General Office of the State Council, Plan for the Pilot Project for the Arrangement by the State of the Centralized Procurement and Use of Pharmaceuticals

Issued: January 1, 2019

Main contents: The state is organizing a pilot project in the 11 municipalities of Beijing, Tianjin, Shanghai, Chongqing, Shenyang, Dalian, Xiamen, Guangzhou, Shenzhen, Chengdu and Xi'an for the centralized procurement and use of pharmaceuticals, selecting the pilot products from brand-name drugs whose corresponding generic drugs have passed a consistency evaluation of their quality and efficacy (here and hereinafter including those approved to go on the market based on the new registration classification of chemical pharmaceuticals; a “Consistency Evaluation”) (Article 1(1)).

All producers of pharmaceuticals (national distributors of imported pharmaceuticals are deemed producers) that fall within the centralized procurement scope, have been approved by the state's drug regulatory department and have entered the market in mainland China may participate (Article 2(1)).

The quality inclusion criteria mainly take into account the clinical efficacy of the pharmaceutical, adverse reactions, batch-to-batch consistency etc., with passing of a Consistency Evaluation in principle serving as the basis. The supply inclusion criteria mainly take into account the enterprise's production capacity, supply stability, etc., and enterprises that can ensure the supply of the procurement quantities in the pilot regions may be considered. The joint procurement office shall be responsible for drafting the specific norms for the inclusion criteria (Article 2(3)).
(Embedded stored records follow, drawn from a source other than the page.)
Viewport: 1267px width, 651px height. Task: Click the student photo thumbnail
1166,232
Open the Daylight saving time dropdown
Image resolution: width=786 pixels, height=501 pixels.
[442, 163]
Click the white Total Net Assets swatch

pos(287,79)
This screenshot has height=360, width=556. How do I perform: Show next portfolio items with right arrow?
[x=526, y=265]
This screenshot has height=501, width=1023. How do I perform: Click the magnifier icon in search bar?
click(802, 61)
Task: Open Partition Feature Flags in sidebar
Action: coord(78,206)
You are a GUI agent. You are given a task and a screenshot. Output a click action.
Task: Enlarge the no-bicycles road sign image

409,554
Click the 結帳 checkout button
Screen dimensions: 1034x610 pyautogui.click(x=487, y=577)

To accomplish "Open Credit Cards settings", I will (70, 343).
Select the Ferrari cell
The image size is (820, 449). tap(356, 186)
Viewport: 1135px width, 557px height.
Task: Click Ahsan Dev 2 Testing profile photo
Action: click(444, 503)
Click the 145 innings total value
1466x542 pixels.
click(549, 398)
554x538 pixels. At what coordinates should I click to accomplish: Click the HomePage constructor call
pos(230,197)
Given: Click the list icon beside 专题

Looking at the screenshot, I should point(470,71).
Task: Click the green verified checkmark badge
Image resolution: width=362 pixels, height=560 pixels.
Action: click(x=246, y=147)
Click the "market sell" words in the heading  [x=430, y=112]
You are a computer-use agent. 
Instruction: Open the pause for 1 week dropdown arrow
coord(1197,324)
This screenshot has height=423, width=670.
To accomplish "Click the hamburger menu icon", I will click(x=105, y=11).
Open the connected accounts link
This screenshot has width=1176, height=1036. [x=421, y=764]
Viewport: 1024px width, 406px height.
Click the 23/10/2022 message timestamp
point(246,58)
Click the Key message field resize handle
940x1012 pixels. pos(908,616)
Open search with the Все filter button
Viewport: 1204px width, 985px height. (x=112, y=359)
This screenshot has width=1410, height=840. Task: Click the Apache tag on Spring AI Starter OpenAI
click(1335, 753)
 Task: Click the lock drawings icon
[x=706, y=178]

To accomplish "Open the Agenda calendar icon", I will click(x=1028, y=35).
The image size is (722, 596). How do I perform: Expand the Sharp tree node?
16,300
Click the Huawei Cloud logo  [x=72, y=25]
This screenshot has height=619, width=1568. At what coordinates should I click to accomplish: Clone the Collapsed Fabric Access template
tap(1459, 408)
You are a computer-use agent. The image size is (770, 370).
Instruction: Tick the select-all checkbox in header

Where there are at least three eligible producers, procurement shall be done by an invitation of bids; where there are two eligible producers, procurement shall be done by price negotiation; and where there is only one eligible producer, procurement shall be done by negotiations (Article 2(4)).

With respect to a pharmaceutical that is centrally procured, if it falls within the scope of the medical insurance directory, the centralized procurement price therefor shall be the medical insurance payment rate and, in principle, the medical insurance fund shall effect settlement at the same payment rate for an active ingredient, a reference formulation or a generic drug that has passed a Consistency Evaluation under the same brand name. For a pharmaceutical, the patient use price of which is higher than the payment rate, the patient shall himself /herself cover the portion exceeding the payment rate. If there is a relatively large discrepancy between the patient use pharmaceutical price and the centralized procurement price for the selected pharmaceutical, the payment rate may be gradually revised by completing the revision within two to three year, and complementary policy measures shall be formulated therefor. For a pharmaceutical, the patient use price of which is less than the payment rate, payment shall be made at the actual price (Article 4(1)).